Quando olhei de volta, eu estava no escuro, tentei encontrar um interruptor na parede. Levantei os braços na parede e uma luz se acendeu. Eu estava em uma escada. Pude ouvir uma porta batendo, me assustei. Olhei entre o corrimão, parecia ser no primeiro andar. Ela chorava e dizia "você é uma idiota, você sabia que isso ia acontecer". Uma garota subia as escadas pagando um sermão para si mesma, "nunca ninguém se importou, por que ele se importaria?". Ela passou por mim e sentou no último degrau abraçando as pernas, ela chorava tão alto que me deixou imóvel. Eu disse "eu estou aqui, você quer conversar?", mas ela deu de ombros e seu choro parecia cada vez mais alto.

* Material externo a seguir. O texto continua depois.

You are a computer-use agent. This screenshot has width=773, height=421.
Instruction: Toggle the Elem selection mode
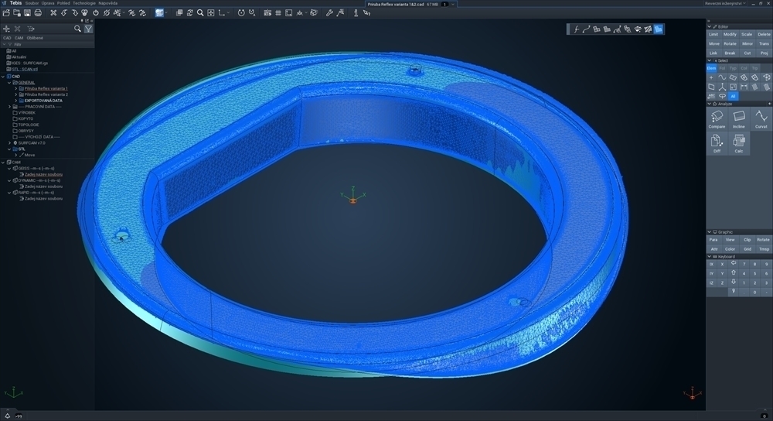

A luz apagou. Busquei a porta de emergência e sai em um campo verde, havia cachorros correndo por todos os lados e seus donos conversavam e sorriam apontando para eles. Sentei em um banco que havia no centro do gramado, uma moça segurava uma cadela no colo. Ela pareceu não perceber que eu estava ali, ela cantava baixinho algo que dizia "eu quero esquecer tudo e fugir, só esquecer tudo e fugir". Eu pude sentir o seu medo em sua respiração, ela levantou a cabeça e ficou olhando em minha direção, eu dei um sorriso mas percebi que ela olhava por cima dos meus ombros. Olhei para trás e havia um caminhão de mudanças na pista, um filme passou pela minha cabeça. Quando olhei de volta, ela já estava longe. Fiquei ali sentada alguns segundos, não havia mais cachorros, não havia mais pessoas, não havia mais barulho. Até o sol se despedia de mim, olhei para o relógio e marcava 17:30, dei um sorriso como quem diz "não brinca, tão óbvio assim?". Fechei os olhos e encostei a cabeça no banco de cimento. O frio começou a aumentar e na poça de água em frente aos meus pés pude ver meu rosto refletido. "Olá, moça dos cabelos de cenoura". Eu e você sabemos que isso não valeu um mísero centavo, mas não venderíamos nada disso nem por mil. E talvez, só talvez, quando nenhuma de nós estivermos aqui, talvez alguém queira ler. Talvez alguém deseje ouvir toda a história.

É assim que as coisas acontecem nessa terra, não é, poça de água falante?

Mas não somos daqui, cabelos de cenoura. Nós não somos daqui.